Everyone agrees on the need to take into account the impacts of the climate transition on workers, communities, consumers and citizens, if we want to achieve a rapid change towards a low-carbon economy. Recognising the urgency and the key role that the private sector must play in financing the transition, we decided to integrate the social and territorial dimension of the Just Transition into our new global fixed-income impact bond strategy (SFDR 9). We invest 100% in sustainable bonds which we have identified with a solid Just Transition profile, according to our proprietary methodologies.
Why is the just transition a key element of climate strategies?
What is the just transition?
According to Ostrum AM, the Just Transition is a transition to a low-carbon world, respectful of the environment and biodiversity, while being inclusive from a social and territorial point of view.
Everyone agrees on the need to take into account the impacts of the climate transition on workers, communities, consumers and citizens, if we want to achieve a rapid change towards a low-carbon economy. This approach is now an integral part of institutional investors’ CSR and investment policies.
The concept of Just Transition comes from the North American trade union sphere in the 1990’s. In 2009, the International Trade Union Confederation suggested the theme to the United Nations. Since 2015, the concept has grown in scope, as illustrated by its inclusion in the Paris Agreement foreword (COP21). In 2018, at the COP28 Climate Conference, 53 countries signed the Just Transition Declaration. This is followed by the European Just Transition Mechanism in 2019, the integration of this theme in the European Taxonomy through the notion of "Minimum Social Safeguards" and in the Social Taxonomy project.
Investors around the world are also mobilising through coalitions such as Investors for a Just Transition (Finance For Tomorrow) or Statement of Investor Expectations for Job Standards & Community Impacts in the Just Transition, two initiatives actively supported by Ostrum AM.
The need for robust evaluation models
Recognising the urgency and the key role that the private sector must play in financing the transition, we decided to go beyond the single lens of carbon neutrality.

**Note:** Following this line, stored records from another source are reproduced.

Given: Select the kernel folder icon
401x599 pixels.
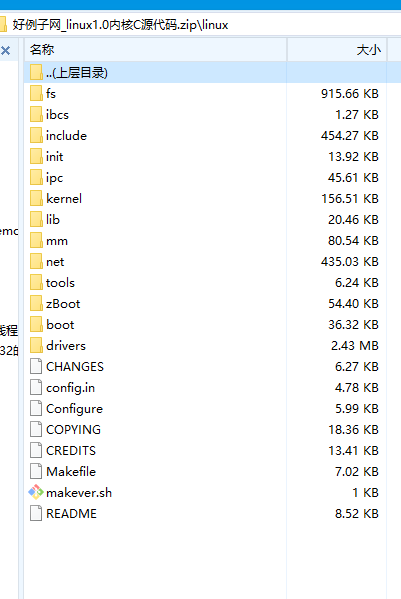Looking at the screenshot, I should tap(36, 198).
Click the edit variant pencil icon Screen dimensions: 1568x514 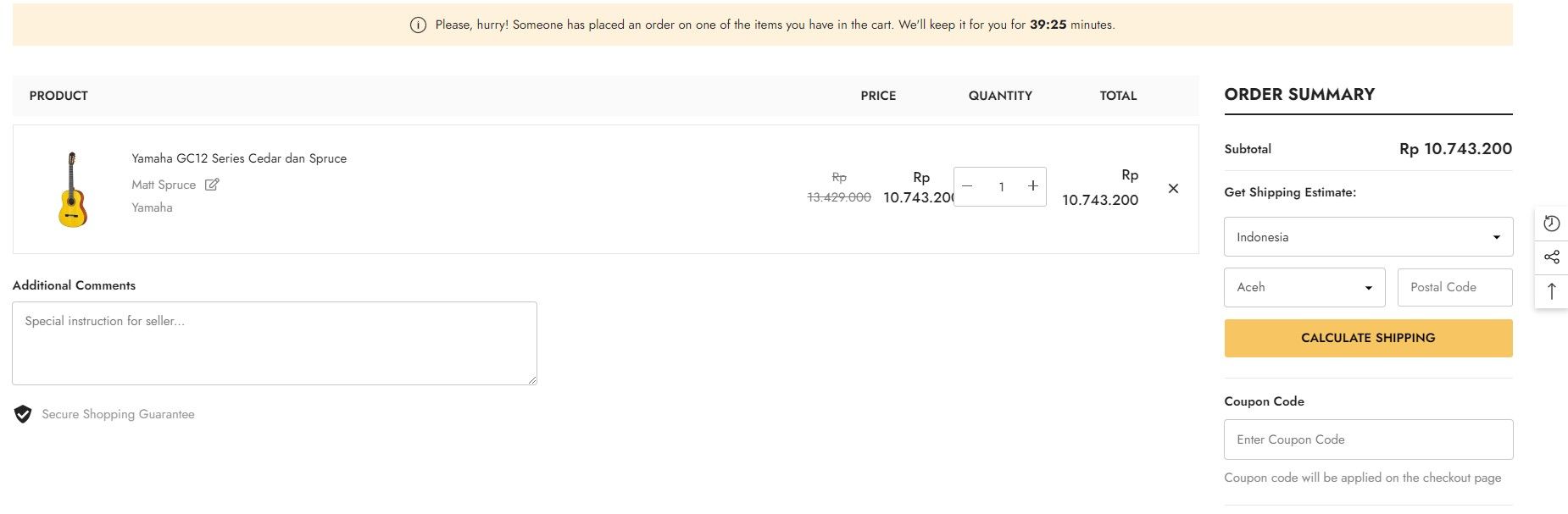click(212, 185)
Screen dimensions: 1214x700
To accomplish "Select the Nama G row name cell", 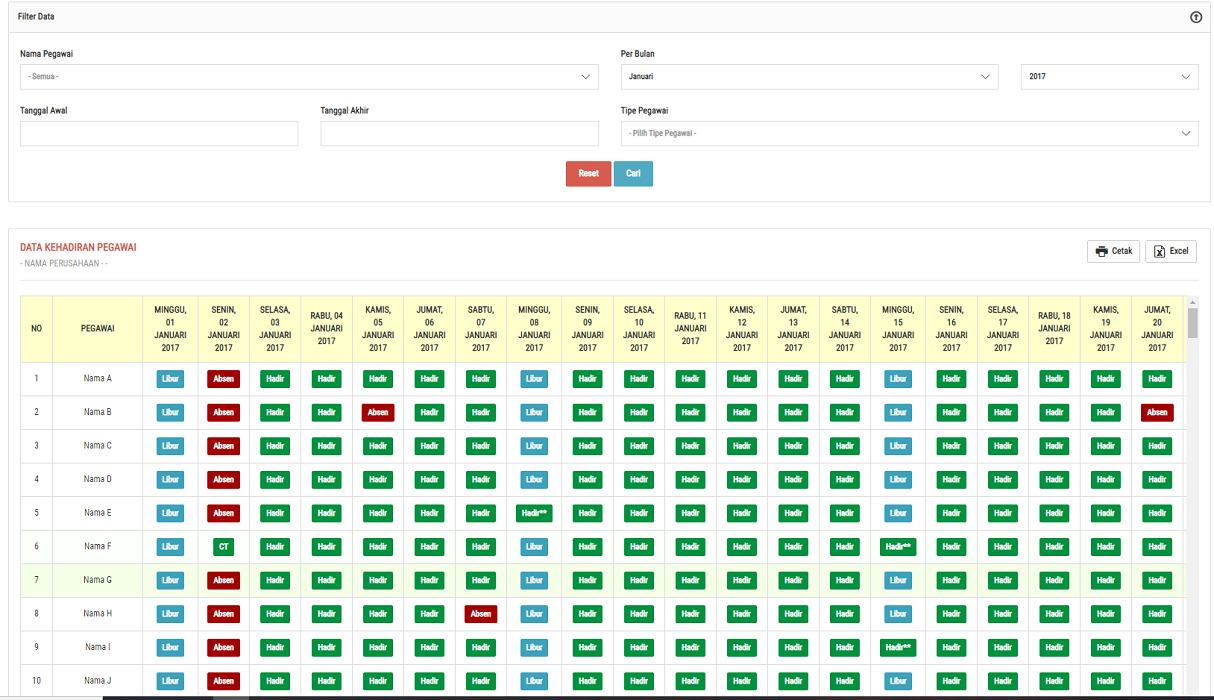I will click(x=97, y=580).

Our new fixed-income Just Transition strategy aims to invest in sustainable bonds with three objectives:
Reduce carbon footprint: renewable energies, green buildings, circular economy, etc.

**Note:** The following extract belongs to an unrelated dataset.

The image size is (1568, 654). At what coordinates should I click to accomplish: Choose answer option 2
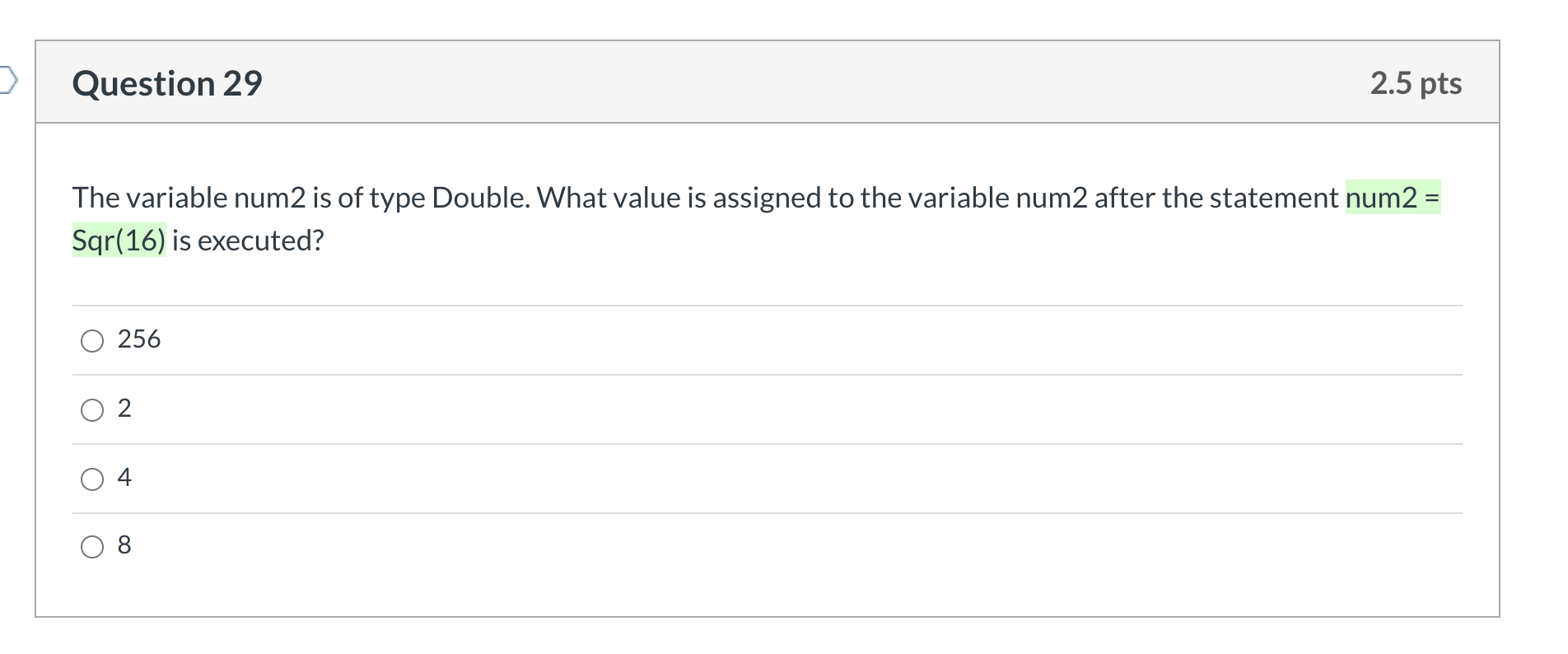pos(93,409)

Promote social impact through health & wellness, inclusive development, etc.
Preserve local ecosystems & economies, by financing biodiversity protection, the real economy, etc.
The sustainable bond market is a “self-certified” market, where each investor decides on the sustainable quality of the bond issued. This is why we thought it was essential to have robust proprietary tools and methodologies to analyse the this market. We developed a Sustainable Bond Rating adapted to each type of bond: green, social, sustainability, sutainability-linked bonds, aimed to select the most qualitative instruments and reduce the risk of "green/social washing". We strengthened this approach by creating a Just Transition Indicator, differentiated by sovereign/assimilated issuers and corporates. This indicator aims to identify issuers with good practices from a social and territorial point of view.
Invest for a Just Transition
We decided to integrate the social and territorial dimension of the Just Transition into our new global fixed-income impact bond strategy (SFDR 9). We invest 100% in sustainable bonds, a market that remains buoyant in 2022, with a predominance of green and euro issues (emergence of international diversification), and an increasing penetration rate of corporate issues. Our analysis and active investment processes allow us to invest in sustainable bonds with a solid Just Transition profile, differentiating our strategy from traditional green bond funds.
The recent central bank regime change and the end of the low interest rate environment for a long time are supporting our dynamic management of duration. In addition to selecting issuers, we measure the financial attractiveness of issues through the systematic evaluation of their greeniums.
In the short term, in an inflationary context, we favour a defensive positioning in duration and high-quality sovereign debt vs. credit. Through our current selection, we finance, among other projects, renewable energy, clean mobility, inclusive development and the real economy, as well as biodiversity and circular economy.
This global active aggregate strategy is fully aligned with investors’ commitments.